Infoplus is currently experiencing delays in some areas of the application. We are aware and working towards a solution as quickly as possible.

Incident Report for InfoPlus

Postmortem

Summary

During a period of increased usage and system load across some centralized components of the Infoplus WMS backend infrastructure on Black Friday, 11/27/2020, performance of the entire system degraded significantly, and in some cases asynchronous processing jobs became significantly backlogged and experienced increased error rates.

Our devops team responded by adjusting system utilization parameters, restoring services which had been temporarily unavailable, prioritizing jobs based on their impact to our customers, allocating additional system resources (increased processing capacity), and noting specific bottlenecks for prioritized optimization to lessen the likelihood of repeated incidents in the future.

Timeline

11/27/2020 9:38 am CST - Initial devops alarms issued re: database server connection pools
11/27/2020 9:55 am CST - Initial system restarts performed by Infoplus devops team
11/27/2020 11:11 am CST - Infoplus devops team began adjusting per-job thread counts
11/27/2020 12:07 pm CST - Infoplus support notified Infoplus devops team of multiple clients reporting performance issues
11/27/2020 12:29 pm CST - Incident posted to status.infopluscommerce.com
11/27/2020 2:15 pm CST - Infoplus devops team attempted to relieve congestion by decreasing number of active job-processing application servers
11/27/2020 2:30 pm CST - Infoplus devops team began adjusting thread pool sizes within individual application servers.
11/27/2020 3:00 pm CST - Number of queued jobs began to decrease for the first time since the incident began
11/27/2020 3:30 pm CST - Infoplus devops team worked on correcting backlog of orders and fulfillment processes which were stuck in pending statuses.
11/27/2020 4:10 pm CST - Alarms issues re: database server utilization above maximum acceptable threshold.
11/28/2020 9:00 pm CST - Infoplus devops team reported jobs were successfully processing, but queues remained larger than normal.
11/29/2020 9:49 am CST - Incident resolved on status.infopluscommerce.com

Root Cause

As a larger number of jobs needed to run concurrently due to increased demand, the database connection pools used in the job-processing application servers reached maximum capacity, meaning that jobs became blocked waiting to obtain connections to complete their work.
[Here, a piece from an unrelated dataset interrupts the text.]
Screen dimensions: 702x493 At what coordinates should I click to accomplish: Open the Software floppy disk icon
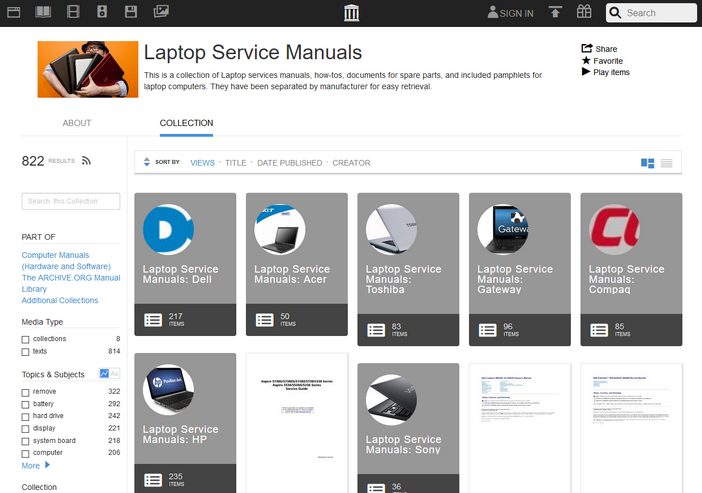click(131, 12)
This led to the job-thread pools getting filled, meaning that new jobs could not be kicked off. Simultaneously, jobs which had successfully started would block mid-way through their work, eventually timing out and failing. Then new jobs would start, but get caught in the same scenario, and eventually fail as well.

Contributing Factors

Various order management components of Infoplus using excessive numbers of database connections (more than other components use for similar tasks).
Recent increases in per-job thread-pool sizes, bringing the total possible number job-threads beyond the capacity of the database connection pools.
Lack of monitoring on connection-pool and thread-pool statistics.
The solution in this case required an approach that is contrary to what is typically done to improve performance issues, that is - decreasing the number of threads available for specific jobs, rather than increasing. This took time to be realized.

Impacts

Increased time to import orders from Shopping Cart Connections.
Decreased accuracy of orderable quantities on items (e.g., which are pushed to shopping carts), due to orders being enqueued between shopping carts and Infoplus.
Increased time to move orders from Pending to On Order status (e.g., running on-insert Trigger actions).
Delays moving some Fulfillment Processes from Pending to Running status.
Some Fulfillment Processes failed (ending up in Error status, with Orders returned to On Order status).
Increased time to update system audits and search indexes.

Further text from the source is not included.